## Assignment
A stretch of the entries below is to be set down exactly, running from the line with "This screenshot has width=811, height=420." through the line with "This screenshot has height=640, width=969.", both included, and no other line.

## Records for the task
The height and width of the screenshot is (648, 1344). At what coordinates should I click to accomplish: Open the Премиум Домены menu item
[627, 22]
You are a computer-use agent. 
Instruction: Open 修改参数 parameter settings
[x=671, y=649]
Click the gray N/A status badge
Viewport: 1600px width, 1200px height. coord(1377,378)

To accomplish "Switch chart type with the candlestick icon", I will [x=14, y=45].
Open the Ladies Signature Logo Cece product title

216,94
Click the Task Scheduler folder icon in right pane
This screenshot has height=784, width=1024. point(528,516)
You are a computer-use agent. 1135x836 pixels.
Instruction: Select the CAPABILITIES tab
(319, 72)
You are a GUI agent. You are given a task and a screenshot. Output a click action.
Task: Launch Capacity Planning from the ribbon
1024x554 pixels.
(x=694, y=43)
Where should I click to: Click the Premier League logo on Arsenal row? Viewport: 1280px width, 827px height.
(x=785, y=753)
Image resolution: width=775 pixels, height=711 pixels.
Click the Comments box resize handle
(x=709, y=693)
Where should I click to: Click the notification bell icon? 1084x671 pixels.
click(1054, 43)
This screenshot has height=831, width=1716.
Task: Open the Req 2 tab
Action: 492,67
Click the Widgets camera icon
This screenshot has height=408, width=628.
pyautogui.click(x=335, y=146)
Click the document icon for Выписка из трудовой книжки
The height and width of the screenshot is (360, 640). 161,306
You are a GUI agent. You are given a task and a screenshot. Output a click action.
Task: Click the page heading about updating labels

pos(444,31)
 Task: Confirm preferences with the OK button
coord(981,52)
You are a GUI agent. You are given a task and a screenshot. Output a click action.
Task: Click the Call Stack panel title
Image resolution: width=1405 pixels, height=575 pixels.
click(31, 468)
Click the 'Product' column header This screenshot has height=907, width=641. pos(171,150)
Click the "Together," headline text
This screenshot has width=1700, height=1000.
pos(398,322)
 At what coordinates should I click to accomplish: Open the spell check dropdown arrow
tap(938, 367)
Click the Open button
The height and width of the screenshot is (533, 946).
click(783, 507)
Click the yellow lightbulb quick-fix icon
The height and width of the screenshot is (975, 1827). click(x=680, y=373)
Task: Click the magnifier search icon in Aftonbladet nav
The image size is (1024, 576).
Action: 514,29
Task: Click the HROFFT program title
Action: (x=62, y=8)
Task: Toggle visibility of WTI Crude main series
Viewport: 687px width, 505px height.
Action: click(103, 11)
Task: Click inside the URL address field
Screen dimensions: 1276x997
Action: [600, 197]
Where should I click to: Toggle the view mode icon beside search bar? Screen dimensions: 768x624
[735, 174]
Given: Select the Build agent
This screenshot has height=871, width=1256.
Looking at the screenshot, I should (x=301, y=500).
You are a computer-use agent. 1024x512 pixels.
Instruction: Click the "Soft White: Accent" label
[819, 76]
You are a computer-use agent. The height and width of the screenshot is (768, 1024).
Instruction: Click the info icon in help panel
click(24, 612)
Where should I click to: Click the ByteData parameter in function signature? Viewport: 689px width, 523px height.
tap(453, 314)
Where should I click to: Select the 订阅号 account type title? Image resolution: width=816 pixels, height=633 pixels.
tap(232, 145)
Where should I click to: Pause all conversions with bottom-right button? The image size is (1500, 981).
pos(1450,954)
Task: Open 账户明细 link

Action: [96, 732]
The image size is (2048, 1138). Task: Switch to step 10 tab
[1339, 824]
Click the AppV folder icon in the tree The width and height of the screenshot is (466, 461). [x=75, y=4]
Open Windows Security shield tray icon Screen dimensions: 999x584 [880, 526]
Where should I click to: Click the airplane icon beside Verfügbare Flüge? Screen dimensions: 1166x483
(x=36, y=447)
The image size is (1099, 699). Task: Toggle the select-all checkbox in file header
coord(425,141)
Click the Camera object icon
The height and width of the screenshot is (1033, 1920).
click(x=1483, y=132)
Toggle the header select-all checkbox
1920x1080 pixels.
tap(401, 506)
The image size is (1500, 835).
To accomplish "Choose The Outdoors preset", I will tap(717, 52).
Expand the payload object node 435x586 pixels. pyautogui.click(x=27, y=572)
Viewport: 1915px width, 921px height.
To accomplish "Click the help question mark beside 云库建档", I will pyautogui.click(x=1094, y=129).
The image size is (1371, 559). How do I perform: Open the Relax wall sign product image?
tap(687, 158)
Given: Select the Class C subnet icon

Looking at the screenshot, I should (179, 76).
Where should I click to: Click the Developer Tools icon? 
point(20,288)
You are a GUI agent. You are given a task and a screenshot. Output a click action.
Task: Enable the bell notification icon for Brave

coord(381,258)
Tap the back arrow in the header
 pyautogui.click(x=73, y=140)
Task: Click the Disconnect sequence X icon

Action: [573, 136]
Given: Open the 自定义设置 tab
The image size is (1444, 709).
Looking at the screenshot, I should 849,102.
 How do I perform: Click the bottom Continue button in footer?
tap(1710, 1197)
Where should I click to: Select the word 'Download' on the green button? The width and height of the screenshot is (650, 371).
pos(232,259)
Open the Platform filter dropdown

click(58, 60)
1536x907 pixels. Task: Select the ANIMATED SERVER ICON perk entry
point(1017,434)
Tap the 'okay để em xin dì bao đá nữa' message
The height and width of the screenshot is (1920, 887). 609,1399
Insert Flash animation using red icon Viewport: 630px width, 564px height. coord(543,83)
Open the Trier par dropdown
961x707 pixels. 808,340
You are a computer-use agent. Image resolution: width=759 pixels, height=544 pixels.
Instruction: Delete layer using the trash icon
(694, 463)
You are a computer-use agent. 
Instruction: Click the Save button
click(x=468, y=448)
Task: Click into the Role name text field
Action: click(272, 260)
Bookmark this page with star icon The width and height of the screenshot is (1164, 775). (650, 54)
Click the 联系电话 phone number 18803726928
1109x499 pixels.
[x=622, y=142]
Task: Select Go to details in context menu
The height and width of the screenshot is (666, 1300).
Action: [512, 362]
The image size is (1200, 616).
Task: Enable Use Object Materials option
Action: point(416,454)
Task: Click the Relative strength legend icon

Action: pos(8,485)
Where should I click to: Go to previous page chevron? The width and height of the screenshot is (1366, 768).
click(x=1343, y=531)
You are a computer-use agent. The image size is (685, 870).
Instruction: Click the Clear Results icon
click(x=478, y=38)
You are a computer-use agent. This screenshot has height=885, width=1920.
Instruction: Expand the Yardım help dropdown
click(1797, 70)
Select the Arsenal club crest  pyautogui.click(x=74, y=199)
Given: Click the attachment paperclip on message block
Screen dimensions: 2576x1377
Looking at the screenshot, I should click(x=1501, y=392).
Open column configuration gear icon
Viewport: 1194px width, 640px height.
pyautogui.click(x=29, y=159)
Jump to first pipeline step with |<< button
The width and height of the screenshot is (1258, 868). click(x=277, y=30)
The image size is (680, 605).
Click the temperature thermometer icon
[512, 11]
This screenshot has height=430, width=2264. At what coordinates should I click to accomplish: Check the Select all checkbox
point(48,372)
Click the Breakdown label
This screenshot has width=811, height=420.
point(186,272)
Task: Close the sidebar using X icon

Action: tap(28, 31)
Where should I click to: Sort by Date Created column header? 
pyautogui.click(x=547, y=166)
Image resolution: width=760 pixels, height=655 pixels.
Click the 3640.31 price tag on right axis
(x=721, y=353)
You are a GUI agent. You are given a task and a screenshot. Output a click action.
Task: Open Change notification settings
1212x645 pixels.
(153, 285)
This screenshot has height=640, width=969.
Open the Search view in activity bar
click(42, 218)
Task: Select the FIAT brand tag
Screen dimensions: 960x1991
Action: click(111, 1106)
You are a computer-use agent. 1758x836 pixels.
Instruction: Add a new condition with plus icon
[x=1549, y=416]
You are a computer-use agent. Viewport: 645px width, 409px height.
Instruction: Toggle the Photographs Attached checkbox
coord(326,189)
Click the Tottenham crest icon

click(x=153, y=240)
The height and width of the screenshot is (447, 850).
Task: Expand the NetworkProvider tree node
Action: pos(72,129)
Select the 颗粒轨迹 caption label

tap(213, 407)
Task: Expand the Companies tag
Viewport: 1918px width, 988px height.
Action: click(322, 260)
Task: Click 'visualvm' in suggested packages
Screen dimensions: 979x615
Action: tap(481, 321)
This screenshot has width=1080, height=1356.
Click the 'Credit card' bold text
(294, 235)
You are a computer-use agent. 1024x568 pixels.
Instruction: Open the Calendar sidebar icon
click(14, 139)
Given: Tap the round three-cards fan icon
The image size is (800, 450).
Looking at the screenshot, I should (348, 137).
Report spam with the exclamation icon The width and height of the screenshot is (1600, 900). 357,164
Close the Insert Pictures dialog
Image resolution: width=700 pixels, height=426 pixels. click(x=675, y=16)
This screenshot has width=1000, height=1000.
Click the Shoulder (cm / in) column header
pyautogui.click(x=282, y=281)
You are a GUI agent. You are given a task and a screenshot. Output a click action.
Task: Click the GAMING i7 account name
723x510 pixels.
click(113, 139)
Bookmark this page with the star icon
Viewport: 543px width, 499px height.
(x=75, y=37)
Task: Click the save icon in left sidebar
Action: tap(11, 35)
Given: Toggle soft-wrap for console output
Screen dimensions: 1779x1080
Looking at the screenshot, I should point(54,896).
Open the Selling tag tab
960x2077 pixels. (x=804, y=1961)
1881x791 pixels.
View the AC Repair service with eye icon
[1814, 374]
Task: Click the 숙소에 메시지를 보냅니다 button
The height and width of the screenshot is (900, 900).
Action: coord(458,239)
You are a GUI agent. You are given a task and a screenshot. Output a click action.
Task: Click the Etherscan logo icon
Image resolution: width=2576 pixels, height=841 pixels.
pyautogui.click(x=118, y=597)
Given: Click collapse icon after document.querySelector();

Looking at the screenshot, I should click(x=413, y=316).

## Reply
This screenshot has width=811, height=420.
point(186,272)
Task: Close the sidebar using X icon

Action: tap(28, 31)
Where should I click to: Sort by Date Created column header? 
pyautogui.click(x=547, y=166)
Image resolution: width=760 pixels, height=655 pixels.
Click the 3640.31 price tag on right axis
(x=721, y=353)
You are a GUI agent. You are given a task and a screenshot. Output a click action.
Task: Open Change notification settings
1212x645 pixels.
(153, 285)
This screenshot has height=640, width=969.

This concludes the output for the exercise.